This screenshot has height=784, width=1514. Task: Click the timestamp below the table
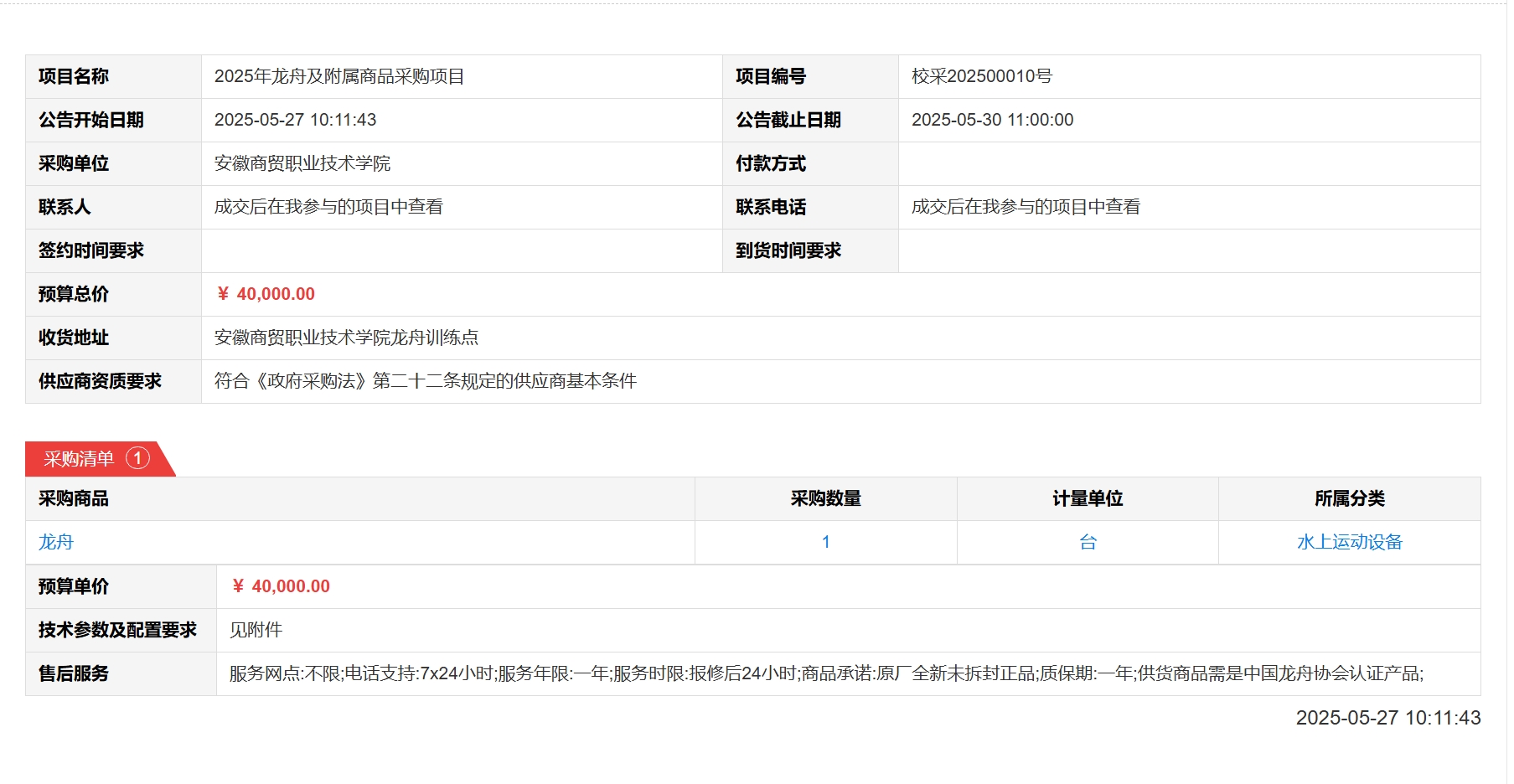click(1387, 718)
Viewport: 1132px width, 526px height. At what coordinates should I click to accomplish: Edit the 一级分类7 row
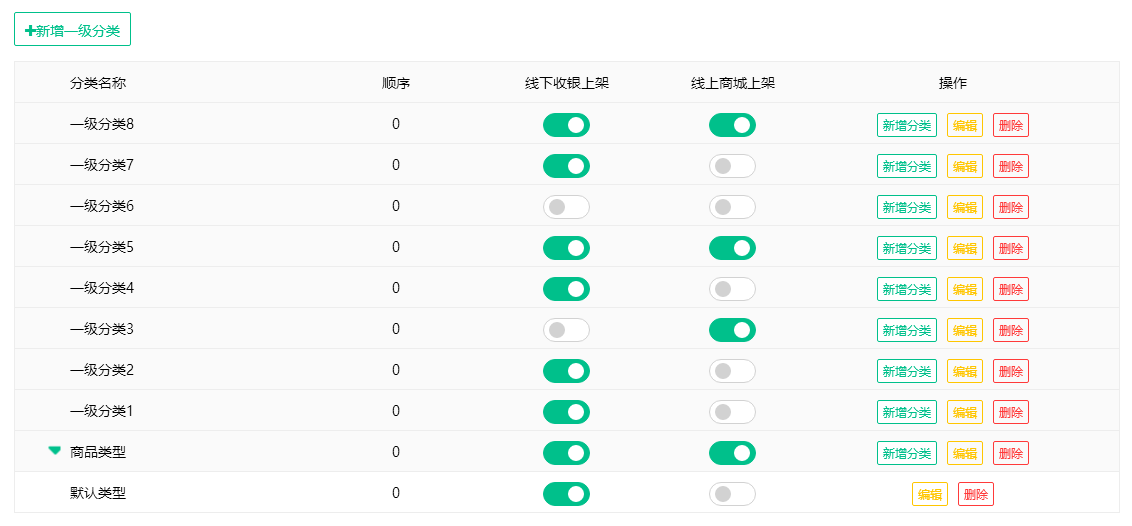(964, 166)
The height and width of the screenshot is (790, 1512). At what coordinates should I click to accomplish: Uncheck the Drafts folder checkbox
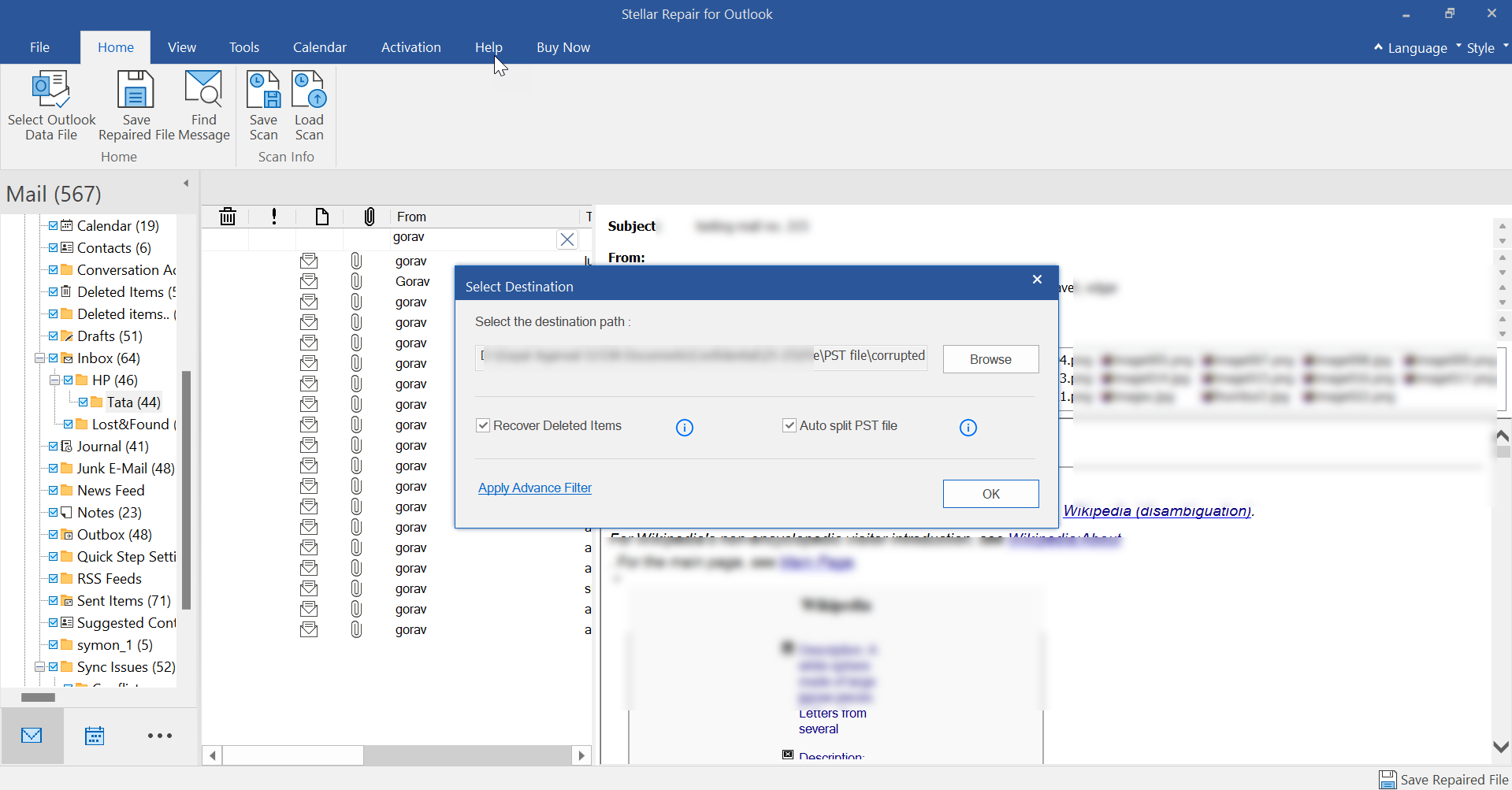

--------------------------------

## [What you have to do]
Word for word, copy out each record; do not include pictures.

## [Expected output]
This screenshot has height=784, width=1514. Task: Click the timestamp below the table
click(1387, 718)
Viewport: 1132px width, 526px height. At what coordinates should I click to accomplish: Edit the 一级分类7 row
(964, 166)
The height and width of the screenshot is (790, 1512). At what coordinates should I click to accomplish: Uncheck the Drafts folder checkbox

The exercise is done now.